- 2001 VHS cover
- Directed by: David Caesar
- Written by: David Caesar
- Produced by: Vincent Sheehan
- Starring: Ben Mendelsohn Susie Porter
- Cinematography: Bob Humphreys
- Music by: Paul Healy
- Release date: 28 June 2001 (Australia);
- Running time: 89 minutes
- Country: Australia
- Language: English
- Budget: $1 million
- Box office: $1.5 million approx.

= Mullet (film) =

2001 Australian film by David Caesar

Mullet is an Australian film released in 2001, written and directed by David Caesar, and starring Ben Mendelsohn, Susie Porter and Andrew Gilbert.

==Plot summary==
In the film, Eddie returns to his home town on the south coast of New South Wales. Having left for the city without explanation three years ago, he tries to pick up the pieces of his life and fit back into the lives of those he left, including his ex-girlfriend Tully and brother Pete. The title of the film comes from Eddie's nickname and from his attempts to make a living poaching mullet.

==Cast==

| Actor | Character |
|---|---|
| Ben Mendelsohn | Eddie 'Mullet' Maloney |
| Susie Porter | Tully |
| Andrew Gilbert | Peter Maloney |
| Belinda McClory | Kay |
| Tony Barry | Col Maloney |
| Kris McQuade | Gwen Maloney |
| Peta Brady | Robbie |
| Wayne Blair | James |
| Paul Kelman | Gary |
| Steve Le Marquand | Jones |
| Aaron Blabey | Terry |
| Jim Webb | Big Bloke |
| Nash Edgerton | Winger |
| Bryan Brown | Publican (voice) |

==Production==
The film is based on a short story written by Caesar, who grew up on the South Coast of New South Wales. It was shot mostly in Kiama over four weeks in June 2000, with a budget of approximately . From conception to completion, the process of making Mullet took eight years.
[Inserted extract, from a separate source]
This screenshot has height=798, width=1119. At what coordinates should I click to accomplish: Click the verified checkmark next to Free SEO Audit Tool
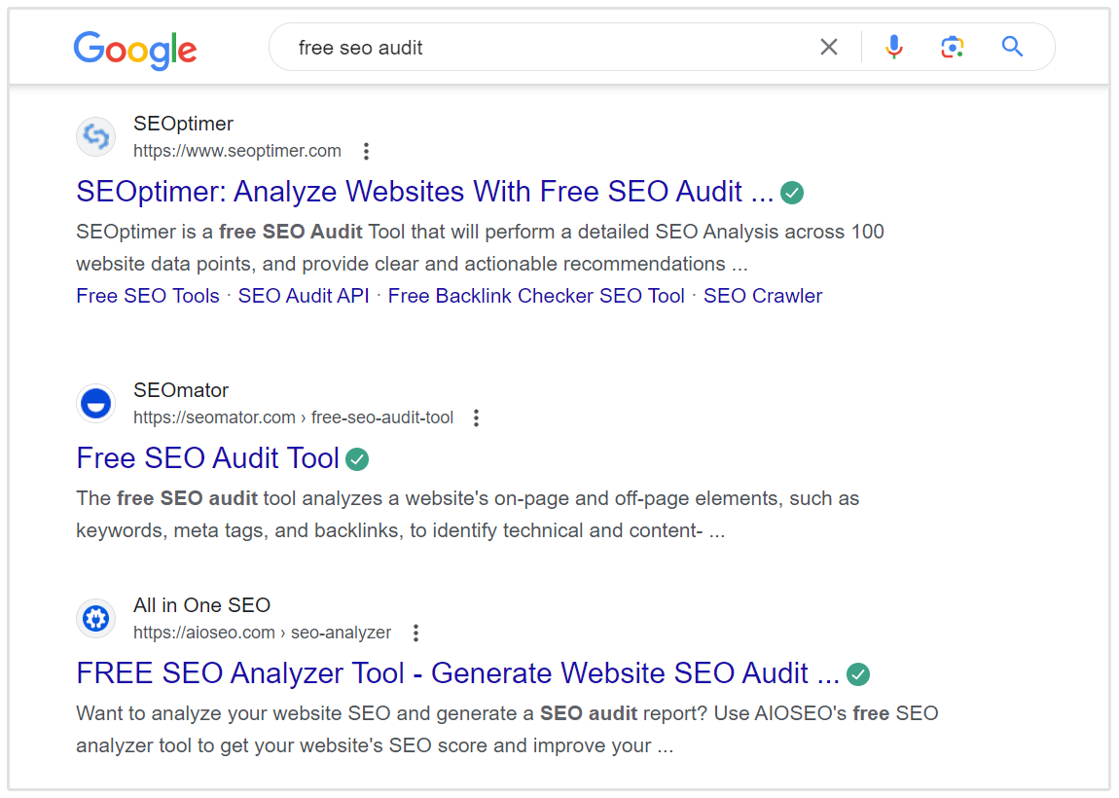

Filming locations include Chapman Oval at Blowhole Point, the fish shop at Kiama Harbour, Kiama Police Station and Seven Mile Beach. Originally, producer Vincent Sheehan had intended to shoot interiors in Sydney, but found the cost of doing so was prohibitive within the film's budget.

Cameos include Bryan Brown as the voice of the never-seen publican, Steve Starling as a mullet wrangler and Australian rugby league player Mick Cronin on the steps of his Cronin’s Hotel in the town of Gerringong. The Kiama Knights rugby league club were also involved in production.

==Awards and nominations==

AFI Awards, 2001
- Nominated: Best Actor
- Nominated: Best Supporting Actor
- Nominated: Best Supporting Actress
- Nominated: Best Director
- Nominated: Best Original Screenplay

Australian Screen Sound Guild, 2001
- Won: Best Achievement in Sound for a Feature Film – Dialogue & ADR Editing

Australian Writers' Guild, 2001
- Won: Awgie Award – Feature Film – Original

Film Critics Circle of Australia Awards, 2001
- Won: Best Screenplay – Original
- Won: Best Supporting Actor – Male
- Nominated: Best Actor – Male
- Nominated: Best Director
- Nominated: Best Film
- Nominated: Best Supporting Actor – Female

Shanghai International Film Festival, 2001
- Won: Best Director

==Box office==
Mullet grossed approximately $1.5 million at the box office in Australia.